As an example, Fig. 3 shows the VD for a small colony with 25 cells. The nearest neighbours of cell 1 are connected with dotted (red) lines (DT), i.e., cells 2, 4 and 5, giving the distance to the nearest neighbours. The cells 3 and 6 are the second nearest neighbours of cell 1. We performed this analysis on larger colonies, see Fig. 2(a). An example of the Voronoi tessellation obtained for the region in Fig. 2(b) is shown in Fig. 2(c) for 1982 cells. The nuclei are coloured according to the logarithm of the nucleus area (\(\alpha \)) to ease in the visualisation (see colorbar). Using the centroids as input points, we obtained the VD, shown with black continuous lines. Since the cells are round in shape (see SM, Supplementary Fig. S2, the VD allows accurate identification of each cell’s neighbourhood. Through the DT, we identified the nearest neighbours associated to each cell and calculated the mean number of nearest neighbours \(\langle {N}_{n}\rangle \) and the mean distance to nearest neighbours (or intracellular distance) \(\langle {\ell }_{n}\rangle \), measured from the centroid position of the two cell pairs. From now on, the angular brackets \(\langle \rangle \) will denote the average taken over the cell population within a given colony. The bar \(-\) will denote the average taken over several colonies.

Figure 3
figure 3

(a) The VD for a small colony with 25 cells and (b) constructed through the set of centroid positions of the cells. The dotted (red) lines show the first nearest neighbours for cell 1. The green line is the outline of the colony border. Scale bar: \(50\ \mu \)m.


After plating, hESCs form small clusters of several cells attached to each other and to the ECM. These are the initial seeds from which larger colonies start to grow through proliferation. The cells inside the colonies display self-propulsion, resulting in a movement of the colony as a whole through the culture.

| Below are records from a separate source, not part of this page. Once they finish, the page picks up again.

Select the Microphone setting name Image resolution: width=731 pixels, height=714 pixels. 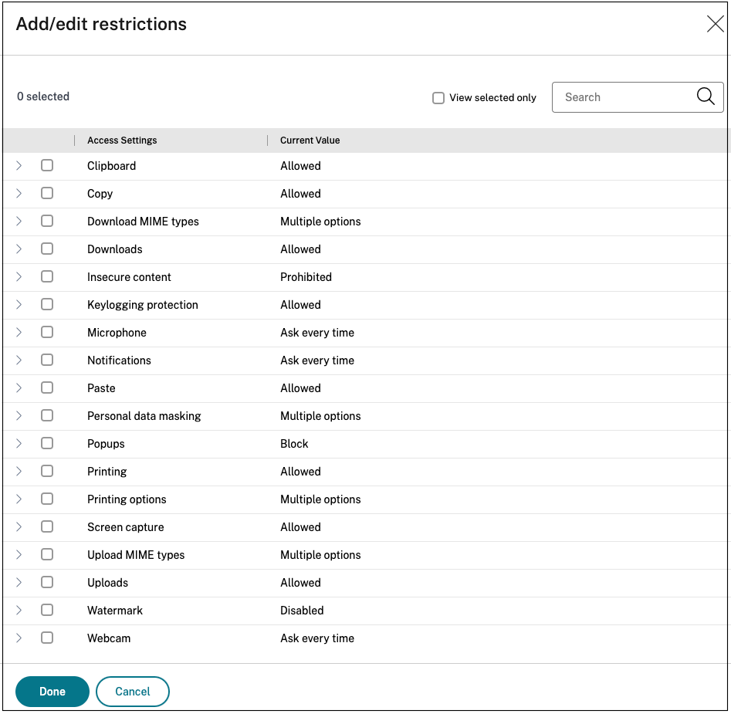click(x=117, y=333)
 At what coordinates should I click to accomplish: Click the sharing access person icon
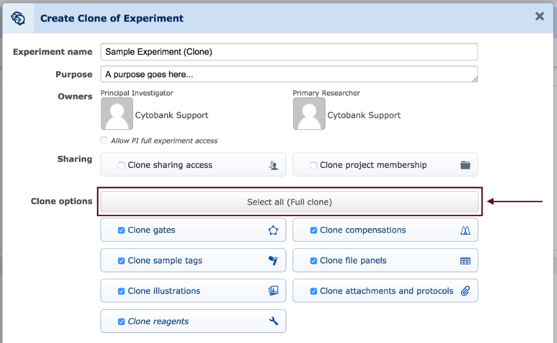pyautogui.click(x=273, y=165)
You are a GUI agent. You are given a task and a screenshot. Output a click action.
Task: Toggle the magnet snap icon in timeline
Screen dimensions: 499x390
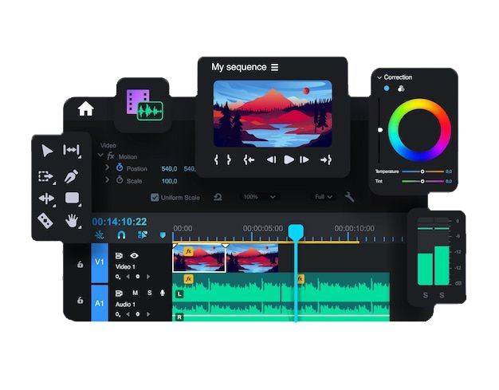click(x=121, y=235)
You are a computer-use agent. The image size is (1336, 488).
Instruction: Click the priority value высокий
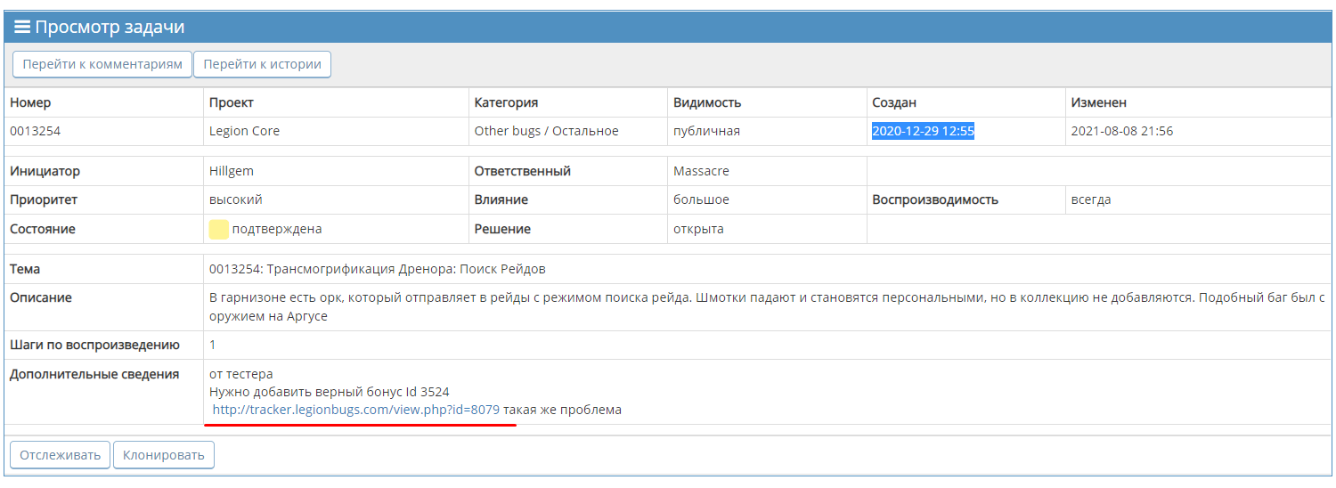point(235,199)

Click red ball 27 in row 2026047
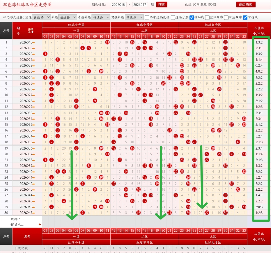click(207, 213)
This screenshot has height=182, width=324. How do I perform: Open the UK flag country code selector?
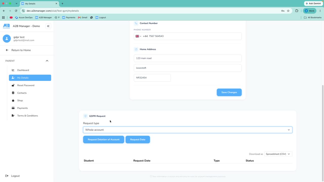pos(138,36)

Depending on the initial plating density, merging of colonies might occur after some time. In our experiments, the confluency of the colonies was less than 60% on day 4. Due to the variability in single cell movements, cell growth and mitotic events, we hyphotesize that the biophysical interactions between the cells in the colonies are not distributed uniformly. As a result, the colonies become more irregularly shaped when the number of cells increases.

Single hESCs areas

The mean nucleus area \(\langle \alpha \rangle \), mean number of nearest neighbours \(\langle {N}_{n}\rangle \) and mean intercellular distance \(\langle {\ell }_{n}\rangle \) of the colonies are shown in Fig. 4 as a function of colony area \(A\). The mean cell nucleus area \(\langle \alpha \rangle \), Fig. 4(a), shows high variability between colonies of different sizes and sampling days. The smallest colonies, with \( \sim 70\) cells at day 3 () and 25–46 cells at day 4 (), have the largest mean nucleus area, with \(\langle \alpha \rangle =269\pm 18\ (\pm 111)\ \mu \)m\({}^{2}\) and \(212\pm 12\ (\pm 104)\ \mu \)m\({}^{2}\) respectively. The small colonies analysed at day 2 with \( \sim 115\) cells () result in \(\langle \alpha \rangle =184\pm 8\ (\pm 82)\ \mu \)m\({}^{2}\), a lower value than their later imaged counterparts. The quantities shown immediatly after the measurement are the standard errors of the mean measured through the relation \(\sigma /\sqrt{{N}_{c}}\), where \(\sigma \) is the sample standard deviation and \({N}_{c}\) is the number of cells in the colony (number of observations in the sample). Alongside this, we show inside the parenthesis the standard deviation around the mean. The standard deviations are large since we included cells undergoing mitosis, this result indicates that the cell nucleus is larger in the small colonies formed at later stages of passage, e.g day 4 colonies with a few dozen cells.

Figure 4
figure 4

Mean values of the (a) nucleus area \(\langle \alpha \rangle \), (b) the number of nearest neighbours \(\langle {N}_{n}\rangle \), and (c) the intercellular distance \(\langle {\ell }_{n}\rangle \) as a function of the colony area \(A\). The standard error is shown as a black line around the data points. Data points are presented with different symbols according to the day at which the image was taken (see legend in panel (b)).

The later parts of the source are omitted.